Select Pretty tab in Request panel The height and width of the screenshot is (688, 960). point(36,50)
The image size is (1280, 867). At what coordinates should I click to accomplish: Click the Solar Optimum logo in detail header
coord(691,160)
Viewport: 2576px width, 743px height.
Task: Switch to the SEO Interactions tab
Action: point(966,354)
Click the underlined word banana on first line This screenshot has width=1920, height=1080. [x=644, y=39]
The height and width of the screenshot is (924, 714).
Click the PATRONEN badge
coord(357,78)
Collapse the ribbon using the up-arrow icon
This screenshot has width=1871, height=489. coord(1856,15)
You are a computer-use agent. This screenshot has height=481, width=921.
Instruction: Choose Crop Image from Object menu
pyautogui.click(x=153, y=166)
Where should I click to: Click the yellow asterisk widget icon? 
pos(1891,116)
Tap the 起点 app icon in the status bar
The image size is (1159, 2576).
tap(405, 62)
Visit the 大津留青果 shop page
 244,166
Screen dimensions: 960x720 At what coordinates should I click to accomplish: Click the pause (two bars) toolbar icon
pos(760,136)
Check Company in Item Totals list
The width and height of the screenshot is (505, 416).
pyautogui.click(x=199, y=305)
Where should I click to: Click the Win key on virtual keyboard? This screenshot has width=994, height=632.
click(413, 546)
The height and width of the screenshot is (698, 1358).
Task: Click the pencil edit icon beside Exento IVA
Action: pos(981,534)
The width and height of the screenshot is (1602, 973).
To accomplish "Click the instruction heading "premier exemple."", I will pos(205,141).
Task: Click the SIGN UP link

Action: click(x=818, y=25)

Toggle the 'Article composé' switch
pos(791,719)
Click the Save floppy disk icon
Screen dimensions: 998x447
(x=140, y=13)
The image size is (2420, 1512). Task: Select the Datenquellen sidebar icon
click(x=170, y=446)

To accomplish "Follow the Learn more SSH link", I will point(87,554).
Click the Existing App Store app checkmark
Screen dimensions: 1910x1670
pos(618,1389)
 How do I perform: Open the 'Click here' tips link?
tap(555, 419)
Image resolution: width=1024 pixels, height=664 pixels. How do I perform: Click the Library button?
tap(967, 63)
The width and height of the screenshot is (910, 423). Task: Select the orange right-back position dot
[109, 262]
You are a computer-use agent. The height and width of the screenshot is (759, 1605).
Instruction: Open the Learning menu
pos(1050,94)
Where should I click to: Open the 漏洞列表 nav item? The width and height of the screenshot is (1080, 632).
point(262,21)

* * * * *

* _Your objective_
For every entry above, give it back exactly as written.

* _Answer to this exercise_
Select Pretty tab in Request panel The height and width of the screenshot is (688, 960). point(36,50)
The image size is (1280, 867). At what coordinates should I click to accomplish: Click the Solar Optimum logo in detail header
coord(691,160)
Viewport: 2576px width, 743px height.
Task: Switch to the SEO Interactions tab
Action: point(966,354)
Click the underlined word banana on first line This screenshot has width=1920, height=1080. [x=644, y=39]
The height and width of the screenshot is (924, 714).
Click the PATRONEN badge
coord(357,78)
Collapse the ribbon using the up-arrow icon
This screenshot has width=1871, height=489. coord(1856,15)
You are a computer-use agent. This screenshot has height=481, width=921.
Instruction: Choose Crop Image from Object menu
pyautogui.click(x=153, y=166)
Where should I click to: Click the yellow asterisk widget icon? 
pos(1891,116)
Tap the 起点 app icon in the status bar
The image size is (1159, 2576).
tap(405, 62)
Visit the 大津留青果 shop page
 244,166
Screen dimensions: 960x720 At what coordinates should I click to accomplish: Click the pause (two bars) toolbar icon
pos(760,136)
Check Company in Item Totals list
The width and height of the screenshot is (505, 416).
pyautogui.click(x=199, y=305)
Where should I click to: Click the Win key on virtual keyboard? This screenshot has width=994, height=632.
click(413, 546)
The height and width of the screenshot is (698, 1358).
Task: Click the pencil edit icon beside Exento IVA
Action: pos(981,534)
The width and height of the screenshot is (1602, 973).
To accomplish "Click the instruction heading "premier exemple."", I will pos(205,141).
Task: Click the SIGN UP link

Action: click(x=818, y=25)

Toggle the 'Article composé' switch
pos(791,719)
Click the Save floppy disk icon
Screen dimensions: 998x447
(x=140, y=13)
The image size is (2420, 1512). Task: Select the Datenquellen sidebar icon
click(x=170, y=446)

To accomplish "Follow the Learn more SSH link", I will point(87,554).
Click the Existing App Store app checkmark
Screen dimensions: 1910x1670
pos(618,1389)
 How do I perform: Open the 'Click here' tips link?
tap(555, 419)
Image resolution: width=1024 pixels, height=664 pixels. How do I perform: Click the Library button?
tap(967, 63)
The width and height of the screenshot is (910, 423). Task: Select the orange right-back position dot
[109, 262]
You are a computer-use agent. The height and width of the screenshot is (759, 1605).
Instruction: Open the Learning menu
pos(1050,94)
Where should I click to: Open the 漏洞列表 nav item? The width and height of the screenshot is (1080, 632).
point(262,21)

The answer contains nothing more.